Demikian halnya dengan Matiare (60). Laki-laki asli Bugis, Sulawesi itu, mengaku tinggal di Jakarta sejak tahun 1962. Dia menetap di Kalibaru Utara, Cilincing, Jakarta Utara. Sebagai seorang pelaut tulen, di rantau dia bertemu jodoh dengan Suasa (50) pada tahun 1968. Pada tahun yang sama, dia memutuskan menikahi pujaan hatinya itu.
Hasilnya, hingga sekarang dia sudah mempunyai enam putra. Anak tertuanya telah berusia 20 tahun dan telah lima cucu meramaikan rumahnya, yang sepengakuannya, tidak luas juga tidak sempit.

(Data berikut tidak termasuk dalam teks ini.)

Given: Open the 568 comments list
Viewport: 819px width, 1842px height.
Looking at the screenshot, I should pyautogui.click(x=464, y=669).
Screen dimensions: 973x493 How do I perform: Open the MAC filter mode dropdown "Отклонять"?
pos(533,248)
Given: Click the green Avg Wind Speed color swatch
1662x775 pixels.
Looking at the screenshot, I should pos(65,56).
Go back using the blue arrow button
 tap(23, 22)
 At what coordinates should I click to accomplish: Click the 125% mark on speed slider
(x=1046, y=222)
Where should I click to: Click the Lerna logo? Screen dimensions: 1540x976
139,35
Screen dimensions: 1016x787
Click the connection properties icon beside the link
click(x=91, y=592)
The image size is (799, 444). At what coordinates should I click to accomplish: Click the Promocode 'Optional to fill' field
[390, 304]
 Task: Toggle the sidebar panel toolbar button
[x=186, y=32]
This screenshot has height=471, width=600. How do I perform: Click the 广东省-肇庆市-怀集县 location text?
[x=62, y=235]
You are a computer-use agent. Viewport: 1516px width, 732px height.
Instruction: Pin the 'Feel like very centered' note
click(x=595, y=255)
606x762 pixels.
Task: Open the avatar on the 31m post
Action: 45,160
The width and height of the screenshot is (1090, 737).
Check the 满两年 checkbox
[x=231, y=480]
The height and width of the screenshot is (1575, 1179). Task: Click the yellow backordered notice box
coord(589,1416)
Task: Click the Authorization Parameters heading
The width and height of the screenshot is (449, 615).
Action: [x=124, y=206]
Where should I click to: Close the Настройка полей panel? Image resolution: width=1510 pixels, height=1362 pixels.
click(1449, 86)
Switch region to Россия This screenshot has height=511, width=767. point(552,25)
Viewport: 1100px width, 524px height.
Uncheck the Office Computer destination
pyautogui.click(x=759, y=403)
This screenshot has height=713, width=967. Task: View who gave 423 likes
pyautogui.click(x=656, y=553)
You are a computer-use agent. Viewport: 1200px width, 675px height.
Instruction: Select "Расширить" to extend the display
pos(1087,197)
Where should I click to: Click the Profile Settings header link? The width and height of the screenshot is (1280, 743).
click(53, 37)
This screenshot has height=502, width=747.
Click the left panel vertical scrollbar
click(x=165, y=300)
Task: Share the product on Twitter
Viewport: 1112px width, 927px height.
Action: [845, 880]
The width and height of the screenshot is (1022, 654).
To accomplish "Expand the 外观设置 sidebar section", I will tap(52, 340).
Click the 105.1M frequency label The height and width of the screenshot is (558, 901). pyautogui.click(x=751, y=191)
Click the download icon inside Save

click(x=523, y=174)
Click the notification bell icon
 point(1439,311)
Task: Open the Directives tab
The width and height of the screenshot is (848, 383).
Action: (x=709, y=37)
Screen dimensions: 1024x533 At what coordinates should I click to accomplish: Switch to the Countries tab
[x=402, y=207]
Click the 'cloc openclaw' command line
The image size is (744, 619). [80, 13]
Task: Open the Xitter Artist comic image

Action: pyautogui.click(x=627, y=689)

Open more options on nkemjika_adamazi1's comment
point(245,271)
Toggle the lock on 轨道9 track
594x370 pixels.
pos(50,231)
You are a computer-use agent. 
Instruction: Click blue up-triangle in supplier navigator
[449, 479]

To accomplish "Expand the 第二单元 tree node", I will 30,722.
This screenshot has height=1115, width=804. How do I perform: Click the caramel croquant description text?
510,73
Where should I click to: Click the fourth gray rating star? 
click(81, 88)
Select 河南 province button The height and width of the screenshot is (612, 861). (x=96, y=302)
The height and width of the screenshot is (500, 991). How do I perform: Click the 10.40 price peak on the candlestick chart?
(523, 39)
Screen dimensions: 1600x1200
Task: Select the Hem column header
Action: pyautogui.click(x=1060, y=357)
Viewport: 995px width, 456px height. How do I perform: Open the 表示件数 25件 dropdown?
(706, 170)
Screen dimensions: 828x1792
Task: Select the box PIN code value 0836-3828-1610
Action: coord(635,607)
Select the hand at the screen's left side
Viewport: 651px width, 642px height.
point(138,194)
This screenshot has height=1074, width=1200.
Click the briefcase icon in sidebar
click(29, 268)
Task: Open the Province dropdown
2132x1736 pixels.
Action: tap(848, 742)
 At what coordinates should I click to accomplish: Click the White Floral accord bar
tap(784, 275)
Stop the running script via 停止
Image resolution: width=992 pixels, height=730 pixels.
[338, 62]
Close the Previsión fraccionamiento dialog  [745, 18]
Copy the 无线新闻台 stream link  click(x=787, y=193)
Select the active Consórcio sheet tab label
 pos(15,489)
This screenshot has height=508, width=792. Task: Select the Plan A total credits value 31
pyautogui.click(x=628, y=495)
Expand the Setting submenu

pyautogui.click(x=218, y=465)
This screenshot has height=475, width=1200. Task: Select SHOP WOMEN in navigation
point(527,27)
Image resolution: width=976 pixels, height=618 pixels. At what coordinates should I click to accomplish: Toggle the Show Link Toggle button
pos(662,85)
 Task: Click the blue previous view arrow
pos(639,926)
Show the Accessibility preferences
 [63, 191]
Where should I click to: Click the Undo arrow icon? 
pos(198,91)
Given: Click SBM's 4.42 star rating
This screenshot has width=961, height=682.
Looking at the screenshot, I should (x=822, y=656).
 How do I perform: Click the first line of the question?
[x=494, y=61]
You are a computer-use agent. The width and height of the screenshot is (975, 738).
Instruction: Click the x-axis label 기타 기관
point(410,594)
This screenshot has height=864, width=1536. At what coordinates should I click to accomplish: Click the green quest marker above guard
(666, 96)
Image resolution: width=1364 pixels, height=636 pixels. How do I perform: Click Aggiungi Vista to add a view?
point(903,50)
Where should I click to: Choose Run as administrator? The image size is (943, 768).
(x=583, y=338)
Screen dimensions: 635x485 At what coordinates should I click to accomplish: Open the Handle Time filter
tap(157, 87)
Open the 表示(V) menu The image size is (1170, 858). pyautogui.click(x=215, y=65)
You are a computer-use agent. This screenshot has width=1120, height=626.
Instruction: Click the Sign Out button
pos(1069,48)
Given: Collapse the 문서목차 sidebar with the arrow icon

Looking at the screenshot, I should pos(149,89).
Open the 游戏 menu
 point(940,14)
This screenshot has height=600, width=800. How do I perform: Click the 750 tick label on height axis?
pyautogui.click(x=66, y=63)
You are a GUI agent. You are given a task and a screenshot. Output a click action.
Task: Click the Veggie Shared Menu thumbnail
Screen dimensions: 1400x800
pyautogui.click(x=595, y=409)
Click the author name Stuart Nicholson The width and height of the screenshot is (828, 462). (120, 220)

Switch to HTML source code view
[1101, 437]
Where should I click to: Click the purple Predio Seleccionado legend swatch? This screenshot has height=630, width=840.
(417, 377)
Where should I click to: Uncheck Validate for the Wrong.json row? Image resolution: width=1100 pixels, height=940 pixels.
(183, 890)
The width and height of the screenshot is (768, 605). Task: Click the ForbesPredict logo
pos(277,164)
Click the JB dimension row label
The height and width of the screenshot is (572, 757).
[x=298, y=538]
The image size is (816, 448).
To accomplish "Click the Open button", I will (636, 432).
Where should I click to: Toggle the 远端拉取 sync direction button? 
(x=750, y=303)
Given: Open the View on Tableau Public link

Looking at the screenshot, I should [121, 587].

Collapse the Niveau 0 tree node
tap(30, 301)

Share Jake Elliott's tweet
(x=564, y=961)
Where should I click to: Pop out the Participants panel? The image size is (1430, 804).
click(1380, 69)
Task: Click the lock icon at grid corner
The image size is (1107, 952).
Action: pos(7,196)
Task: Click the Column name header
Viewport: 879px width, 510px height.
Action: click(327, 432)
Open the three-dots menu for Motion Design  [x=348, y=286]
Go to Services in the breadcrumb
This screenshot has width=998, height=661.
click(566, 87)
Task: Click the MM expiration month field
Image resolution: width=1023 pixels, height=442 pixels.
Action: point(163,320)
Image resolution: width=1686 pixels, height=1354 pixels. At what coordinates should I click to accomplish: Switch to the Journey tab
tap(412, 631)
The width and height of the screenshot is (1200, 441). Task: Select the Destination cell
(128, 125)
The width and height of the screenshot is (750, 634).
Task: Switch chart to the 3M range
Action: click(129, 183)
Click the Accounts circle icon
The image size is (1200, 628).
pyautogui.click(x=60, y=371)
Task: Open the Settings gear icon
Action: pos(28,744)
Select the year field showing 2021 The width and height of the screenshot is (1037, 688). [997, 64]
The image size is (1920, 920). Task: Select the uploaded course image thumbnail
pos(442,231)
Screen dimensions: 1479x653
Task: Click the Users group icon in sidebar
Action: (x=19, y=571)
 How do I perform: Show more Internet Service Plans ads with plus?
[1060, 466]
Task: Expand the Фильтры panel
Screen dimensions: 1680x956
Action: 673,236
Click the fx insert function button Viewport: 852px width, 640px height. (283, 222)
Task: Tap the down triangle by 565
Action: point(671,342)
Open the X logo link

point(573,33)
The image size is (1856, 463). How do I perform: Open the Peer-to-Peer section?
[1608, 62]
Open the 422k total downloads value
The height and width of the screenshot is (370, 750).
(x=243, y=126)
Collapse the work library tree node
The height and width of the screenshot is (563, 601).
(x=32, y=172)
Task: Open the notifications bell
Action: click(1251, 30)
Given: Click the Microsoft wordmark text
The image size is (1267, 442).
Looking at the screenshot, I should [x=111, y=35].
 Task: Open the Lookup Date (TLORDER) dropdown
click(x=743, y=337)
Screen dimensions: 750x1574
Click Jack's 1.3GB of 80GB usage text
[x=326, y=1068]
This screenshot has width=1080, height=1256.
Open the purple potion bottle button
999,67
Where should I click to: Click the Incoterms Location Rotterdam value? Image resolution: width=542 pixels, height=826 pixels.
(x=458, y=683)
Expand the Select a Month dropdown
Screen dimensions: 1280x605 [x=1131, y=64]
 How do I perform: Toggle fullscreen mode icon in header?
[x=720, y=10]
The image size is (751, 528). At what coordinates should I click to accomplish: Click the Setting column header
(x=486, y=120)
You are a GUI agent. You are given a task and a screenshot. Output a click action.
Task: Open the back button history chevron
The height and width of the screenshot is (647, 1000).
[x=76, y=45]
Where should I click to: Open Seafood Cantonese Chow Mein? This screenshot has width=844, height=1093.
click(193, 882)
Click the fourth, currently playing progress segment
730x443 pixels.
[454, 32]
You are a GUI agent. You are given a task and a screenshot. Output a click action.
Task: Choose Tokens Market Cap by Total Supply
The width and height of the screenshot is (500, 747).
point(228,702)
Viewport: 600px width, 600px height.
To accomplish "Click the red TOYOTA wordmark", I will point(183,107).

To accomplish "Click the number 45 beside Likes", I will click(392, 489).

Motivasinya mengkikuti nikah massal untuk keluarga prasejahtera sederhana, “Supaya dapat buku nikah,” katanya.
Hal itu harus dia lakukan karena buku nikahnya, “Sudah hilang entah sejak kapan.”
Oleh sebab itu, ketika menikah kembali dengan istrinya, dia mengaku sangat senang. Namun dia mengakui, sejatinya untuk orang setua dia, tidaklah terlalu membutuhkan buku nikah. “Perasaan saya biasa saja mendapatkan buku nikah lagi,” kata Matiare.
Yang penting, imbuh dia, selama pernikahan sah di mata Tuhan, hukum negara tidak menjadi utama lagi. “Tapi kalau saya diberi buku nikah sama negara, ya alhamdulillah,” imbuh dia.
Ya, Radjimin dan Matiare adalah dua dari 4.541 pasang pengantin masyarakat prasejahtera pemeluk agama Islam, Kristen, Katolik, Budha, dan Hindu yang dihadirkan dalam resepsi pernikahan massal di Istora, Senayan Jakarta.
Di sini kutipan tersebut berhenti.